:: Instructions for the task ::
Nothing in the records may be altered. Repeat them in full.

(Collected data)
_ _ _ _ _
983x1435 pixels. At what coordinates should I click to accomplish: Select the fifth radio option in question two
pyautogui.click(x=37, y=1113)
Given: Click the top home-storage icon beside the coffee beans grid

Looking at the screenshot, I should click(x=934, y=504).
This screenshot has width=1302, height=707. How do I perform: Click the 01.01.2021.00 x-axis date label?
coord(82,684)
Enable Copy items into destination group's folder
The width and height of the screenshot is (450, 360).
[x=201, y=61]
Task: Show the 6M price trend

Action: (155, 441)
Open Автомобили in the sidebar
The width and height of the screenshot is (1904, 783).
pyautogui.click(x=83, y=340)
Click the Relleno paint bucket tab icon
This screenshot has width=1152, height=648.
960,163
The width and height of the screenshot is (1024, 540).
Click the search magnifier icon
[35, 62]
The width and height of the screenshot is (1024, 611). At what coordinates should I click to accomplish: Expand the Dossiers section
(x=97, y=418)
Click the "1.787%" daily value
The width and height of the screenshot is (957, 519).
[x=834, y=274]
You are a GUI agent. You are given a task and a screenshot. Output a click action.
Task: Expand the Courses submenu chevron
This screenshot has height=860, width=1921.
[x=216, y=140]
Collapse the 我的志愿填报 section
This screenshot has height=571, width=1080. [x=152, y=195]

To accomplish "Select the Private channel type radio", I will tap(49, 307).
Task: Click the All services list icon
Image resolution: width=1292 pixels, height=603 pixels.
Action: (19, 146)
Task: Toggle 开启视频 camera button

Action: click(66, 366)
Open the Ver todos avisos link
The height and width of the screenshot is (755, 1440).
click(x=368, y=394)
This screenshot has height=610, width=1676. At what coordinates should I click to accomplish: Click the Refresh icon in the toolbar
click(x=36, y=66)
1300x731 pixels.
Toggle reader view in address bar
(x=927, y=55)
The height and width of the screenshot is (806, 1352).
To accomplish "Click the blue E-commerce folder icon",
_ _ _ _ _
:: Response below ::
983x1435 pixels. At what coordinates should I click to accomplish: Select the fifth radio option in question two
pyautogui.click(x=37, y=1113)
Given: Click the top home-storage icon beside the coffee beans grid

Looking at the screenshot, I should click(x=934, y=504).
This screenshot has width=1302, height=707. How do I perform: Click the 01.01.2021.00 x-axis date label?
coord(82,684)
Enable Copy items into destination group's folder
The width and height of the screenshot is (450, 360).
[x=201, y=61]
Task: Show the 6M price trend

Action: (155, 441)
Open Автомобили in the sidebar
The width and height of the screenshot is (1904, 783).
pyautogui.click(x=83, y=340)
Click the Relleno paint bucket tab icon
This screenshot has width=1152, height=648.
960,163
The width and height of the screenshot is (1024, 540).
Click the search magnifier icon
[35, 62]
The width and height of the screenshot is (1024, 611). At what coordinates should I click to accomplish: Expand the Dossiers section
(x=97, y=418)
Click the "1.787%" daily value
The width and height of the screenshot is (957, 519).
[x=834, y=274]
You are a GUI agent. You are given a task and a screenshot. Output a click action.
Task: Expand the Courses submenu chevron
This screenshot has height=860, width=1921.
[x=216, y=140]
Collapse the 我的志愿填报 section
This screenshot has height=571, width=1080. [x=152, y=195]

To accomplish "Select the Private channel type radio", I will tap(49, 307).
Task: Click the All services list icon
Image resolution: width=1292 pixels, height=603 pixels.
Action: (19, 146)
Task: Toggle 开启视频 camera button

Action: click(66, 366)
Open the Ver todos avisos link
The height and width of the screenshot is (755, 1440).
click(x=368, y=394)
This screenshot has height=610, width=1676. At what coordinates should I click to accomplish: Click the Refresh icon in the toolbar
click(x=36, y=66)
1300x731 pixels.
Toggle reader view in address bar
(x=927, y=55)
The height and width of the screenshot is (806, 1352).
To accomplish "Click the blue E-commerce folder icon",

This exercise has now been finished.